Susan Kent, President of PEF, said, "We as unionists, members of faith-based groups and the community must make sure the vital health services people need are being provided and that the highly trained, highly qualified, dedicated people providing the services are paid a livable wage. We think what is happening at SUNY Downstate is just the tip of the iceberg and we must work together to ensure there are no further cuts to public health care included in the Executive budget."

"If Hurricane Sandy taught us anything, it taught us that we must maintain and improve our healthcare infrastructure of which SUNY Downstate plays a vital role," said Lester Crocket, President CSEA Metropolitan Region. "Second, it also illustrated that we are all members of a community that is interdependent on one another for our very success and survival. SUNY workers live in the community and serve their neighbors in the community. They shop, worship, and educate their children in this vibrant and diverse Central Brooklyn community. It's a functional but fragile ecosystem that should not be destroyed by petty politics or poor planning."

"The members of Churches United to Save and Heal (CUSH) joins in the call to the governor to save Downstate," said CUSH Chairman Bishop Orlando Findlayter of the New Hope Christian Fellowship. "The closure or reduction of services to Downstate will be damaging to the community. We believe it is our moral obligation to stand in solidarity with workers and the community."

"Public hospitals have a unique mission, in which no one in need of health care is turned away, no matter their economic status," said NYSUT Executive Vice President Andrew Pallotta. "That very mission is especially critical when you consider that many who rely on the services provided at Downstate Medical Center are elderly and from low-income neighborhoods. It is not only imperative that Downstate be kept open, but also that the state provide the hospital with the resources necessary so that our neediest citizens have continued access to quality health care."

"Saving vital health care services and jobs at SUNY Downstate has become a community effort," said Rowena Blackman-Stroud, President of the UUP Chapter at SUNY Downstate. "Brooklyn's faith-based leaders, labor leaders and community members are working together to save the jobs of hundreds of dedicated caregivers, who provide life-saving health care to thousands of patients each day."

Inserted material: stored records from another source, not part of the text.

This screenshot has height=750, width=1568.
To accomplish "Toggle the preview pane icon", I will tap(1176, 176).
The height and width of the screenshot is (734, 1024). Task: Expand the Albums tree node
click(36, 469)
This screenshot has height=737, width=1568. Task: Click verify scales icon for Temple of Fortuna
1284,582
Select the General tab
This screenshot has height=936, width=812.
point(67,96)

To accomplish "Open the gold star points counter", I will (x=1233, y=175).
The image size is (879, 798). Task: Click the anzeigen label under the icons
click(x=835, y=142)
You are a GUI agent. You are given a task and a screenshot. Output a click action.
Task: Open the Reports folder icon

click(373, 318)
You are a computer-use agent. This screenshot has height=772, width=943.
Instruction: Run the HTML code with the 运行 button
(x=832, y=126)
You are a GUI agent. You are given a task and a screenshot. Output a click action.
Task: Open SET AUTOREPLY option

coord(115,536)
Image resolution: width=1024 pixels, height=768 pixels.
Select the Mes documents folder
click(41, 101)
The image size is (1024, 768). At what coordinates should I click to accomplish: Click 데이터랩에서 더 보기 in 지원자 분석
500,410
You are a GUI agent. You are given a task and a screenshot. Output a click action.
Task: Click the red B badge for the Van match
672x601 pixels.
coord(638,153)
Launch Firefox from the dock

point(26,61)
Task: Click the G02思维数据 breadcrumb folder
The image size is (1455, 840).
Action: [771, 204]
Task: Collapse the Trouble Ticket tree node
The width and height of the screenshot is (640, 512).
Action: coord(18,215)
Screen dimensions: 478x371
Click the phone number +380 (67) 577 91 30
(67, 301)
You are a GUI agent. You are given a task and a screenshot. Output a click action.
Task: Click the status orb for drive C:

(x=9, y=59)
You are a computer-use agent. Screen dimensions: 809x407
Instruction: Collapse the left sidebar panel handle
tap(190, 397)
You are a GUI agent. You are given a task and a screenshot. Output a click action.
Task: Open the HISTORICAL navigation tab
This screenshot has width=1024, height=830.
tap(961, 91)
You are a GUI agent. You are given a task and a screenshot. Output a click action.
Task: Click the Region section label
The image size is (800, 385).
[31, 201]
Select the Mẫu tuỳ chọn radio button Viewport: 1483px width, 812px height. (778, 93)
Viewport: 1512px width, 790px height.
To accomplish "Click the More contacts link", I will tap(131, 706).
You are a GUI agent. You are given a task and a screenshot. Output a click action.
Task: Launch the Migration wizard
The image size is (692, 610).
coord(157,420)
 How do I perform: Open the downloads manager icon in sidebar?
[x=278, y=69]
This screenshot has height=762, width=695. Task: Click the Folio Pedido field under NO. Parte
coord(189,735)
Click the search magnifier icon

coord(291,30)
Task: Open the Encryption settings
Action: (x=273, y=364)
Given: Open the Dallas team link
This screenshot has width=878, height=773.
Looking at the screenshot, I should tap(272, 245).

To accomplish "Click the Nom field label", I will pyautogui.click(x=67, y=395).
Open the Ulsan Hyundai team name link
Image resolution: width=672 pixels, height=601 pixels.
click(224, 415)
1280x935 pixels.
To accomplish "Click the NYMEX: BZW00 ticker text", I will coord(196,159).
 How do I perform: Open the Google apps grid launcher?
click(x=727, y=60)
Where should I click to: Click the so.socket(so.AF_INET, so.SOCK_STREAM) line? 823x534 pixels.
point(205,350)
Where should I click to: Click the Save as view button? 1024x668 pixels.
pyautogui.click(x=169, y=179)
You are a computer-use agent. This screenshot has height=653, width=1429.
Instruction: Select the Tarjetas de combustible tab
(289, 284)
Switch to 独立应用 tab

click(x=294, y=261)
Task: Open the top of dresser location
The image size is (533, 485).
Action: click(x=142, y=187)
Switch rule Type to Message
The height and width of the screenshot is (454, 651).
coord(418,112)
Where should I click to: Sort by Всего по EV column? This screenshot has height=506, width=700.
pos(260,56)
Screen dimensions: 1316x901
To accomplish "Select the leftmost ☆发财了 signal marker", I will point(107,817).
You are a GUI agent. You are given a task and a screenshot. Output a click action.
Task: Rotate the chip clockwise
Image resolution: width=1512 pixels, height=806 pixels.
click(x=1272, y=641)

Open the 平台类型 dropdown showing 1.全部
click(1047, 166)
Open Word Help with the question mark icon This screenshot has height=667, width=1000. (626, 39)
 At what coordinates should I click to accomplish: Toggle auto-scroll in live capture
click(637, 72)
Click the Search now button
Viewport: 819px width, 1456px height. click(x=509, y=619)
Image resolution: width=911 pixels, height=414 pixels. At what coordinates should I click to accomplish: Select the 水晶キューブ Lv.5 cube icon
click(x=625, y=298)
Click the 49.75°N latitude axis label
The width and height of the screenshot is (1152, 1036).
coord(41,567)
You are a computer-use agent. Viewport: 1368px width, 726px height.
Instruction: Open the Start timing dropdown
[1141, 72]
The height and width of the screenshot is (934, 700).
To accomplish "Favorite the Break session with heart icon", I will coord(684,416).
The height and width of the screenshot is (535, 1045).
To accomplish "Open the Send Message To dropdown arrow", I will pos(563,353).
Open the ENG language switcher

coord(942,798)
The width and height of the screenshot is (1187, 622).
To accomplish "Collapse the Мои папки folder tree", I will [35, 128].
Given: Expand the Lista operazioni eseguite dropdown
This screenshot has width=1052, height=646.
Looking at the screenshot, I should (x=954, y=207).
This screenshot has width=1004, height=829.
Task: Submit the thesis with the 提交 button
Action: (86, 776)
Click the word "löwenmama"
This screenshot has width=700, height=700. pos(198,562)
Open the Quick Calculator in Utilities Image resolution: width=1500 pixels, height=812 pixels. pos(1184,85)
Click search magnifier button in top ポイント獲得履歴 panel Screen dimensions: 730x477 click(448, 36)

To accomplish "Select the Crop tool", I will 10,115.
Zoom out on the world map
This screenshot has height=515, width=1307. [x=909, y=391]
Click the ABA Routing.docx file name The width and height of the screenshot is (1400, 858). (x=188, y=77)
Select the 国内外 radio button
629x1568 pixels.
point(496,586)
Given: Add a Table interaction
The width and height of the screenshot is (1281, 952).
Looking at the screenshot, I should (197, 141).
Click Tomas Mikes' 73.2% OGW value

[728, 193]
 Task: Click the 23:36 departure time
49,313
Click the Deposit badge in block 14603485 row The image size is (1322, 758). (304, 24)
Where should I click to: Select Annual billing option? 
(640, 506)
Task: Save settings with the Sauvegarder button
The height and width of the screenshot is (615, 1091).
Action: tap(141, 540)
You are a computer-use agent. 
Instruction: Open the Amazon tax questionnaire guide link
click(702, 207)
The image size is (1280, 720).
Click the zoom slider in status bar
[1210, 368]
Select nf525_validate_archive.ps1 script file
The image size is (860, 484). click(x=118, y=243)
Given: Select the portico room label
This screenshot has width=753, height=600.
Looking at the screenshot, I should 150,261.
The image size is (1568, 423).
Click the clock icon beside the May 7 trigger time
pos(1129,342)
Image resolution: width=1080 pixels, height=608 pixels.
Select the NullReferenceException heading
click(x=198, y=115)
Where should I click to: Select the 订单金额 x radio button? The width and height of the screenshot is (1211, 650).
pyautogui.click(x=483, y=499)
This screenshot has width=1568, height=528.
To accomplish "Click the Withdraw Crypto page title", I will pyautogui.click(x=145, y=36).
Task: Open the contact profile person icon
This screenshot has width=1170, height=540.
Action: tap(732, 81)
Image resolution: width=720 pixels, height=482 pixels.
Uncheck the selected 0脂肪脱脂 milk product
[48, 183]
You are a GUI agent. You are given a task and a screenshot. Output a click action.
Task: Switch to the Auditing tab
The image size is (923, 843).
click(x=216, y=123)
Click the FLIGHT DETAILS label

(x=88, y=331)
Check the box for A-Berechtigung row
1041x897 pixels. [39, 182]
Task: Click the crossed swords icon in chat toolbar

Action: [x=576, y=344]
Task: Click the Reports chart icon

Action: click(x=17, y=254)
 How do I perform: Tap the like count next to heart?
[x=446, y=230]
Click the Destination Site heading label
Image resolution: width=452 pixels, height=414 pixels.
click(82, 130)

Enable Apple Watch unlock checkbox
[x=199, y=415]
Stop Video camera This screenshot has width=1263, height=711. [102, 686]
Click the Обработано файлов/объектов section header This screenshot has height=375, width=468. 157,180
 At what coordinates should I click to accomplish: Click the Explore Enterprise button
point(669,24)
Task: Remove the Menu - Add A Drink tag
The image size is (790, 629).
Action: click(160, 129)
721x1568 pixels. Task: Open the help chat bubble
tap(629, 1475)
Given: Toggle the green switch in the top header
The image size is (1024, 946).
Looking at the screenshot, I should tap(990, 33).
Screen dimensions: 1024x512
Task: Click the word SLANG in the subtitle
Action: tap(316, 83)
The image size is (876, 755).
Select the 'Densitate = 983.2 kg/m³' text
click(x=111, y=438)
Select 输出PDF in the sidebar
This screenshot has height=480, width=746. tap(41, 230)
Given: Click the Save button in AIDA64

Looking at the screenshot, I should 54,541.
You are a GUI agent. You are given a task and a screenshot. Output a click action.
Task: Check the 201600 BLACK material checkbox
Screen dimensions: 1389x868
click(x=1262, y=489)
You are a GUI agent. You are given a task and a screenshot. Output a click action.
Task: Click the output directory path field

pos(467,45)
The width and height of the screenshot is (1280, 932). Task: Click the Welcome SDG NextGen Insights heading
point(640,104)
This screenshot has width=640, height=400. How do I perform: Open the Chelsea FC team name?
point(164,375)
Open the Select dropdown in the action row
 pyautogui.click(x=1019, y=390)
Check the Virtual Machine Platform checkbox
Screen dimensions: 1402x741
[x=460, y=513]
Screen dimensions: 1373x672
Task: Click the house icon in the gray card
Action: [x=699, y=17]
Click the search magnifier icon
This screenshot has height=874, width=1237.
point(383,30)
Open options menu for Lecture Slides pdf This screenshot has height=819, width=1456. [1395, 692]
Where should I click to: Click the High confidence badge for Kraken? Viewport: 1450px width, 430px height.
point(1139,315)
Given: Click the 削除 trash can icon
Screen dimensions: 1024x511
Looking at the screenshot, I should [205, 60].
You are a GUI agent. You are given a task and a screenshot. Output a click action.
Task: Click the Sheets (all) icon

"Downstate Medical Center is really the blood bank of Brooklyn," said Pastor Shane Vidal of the Marantha Seventh Day Adventist Church. "We are calling on Gov. Cuomo and elected officials to stand with us to secure the future of our hospital."

In addition to faith, community, and labor, members of the Legislature were also in attendance.

Members of the coalition stated that today's rally and lobby day is just one part of their advocacy. They pledged to work throughout the session and beyond to save Downstate and keep SUNY Health Science Centers public.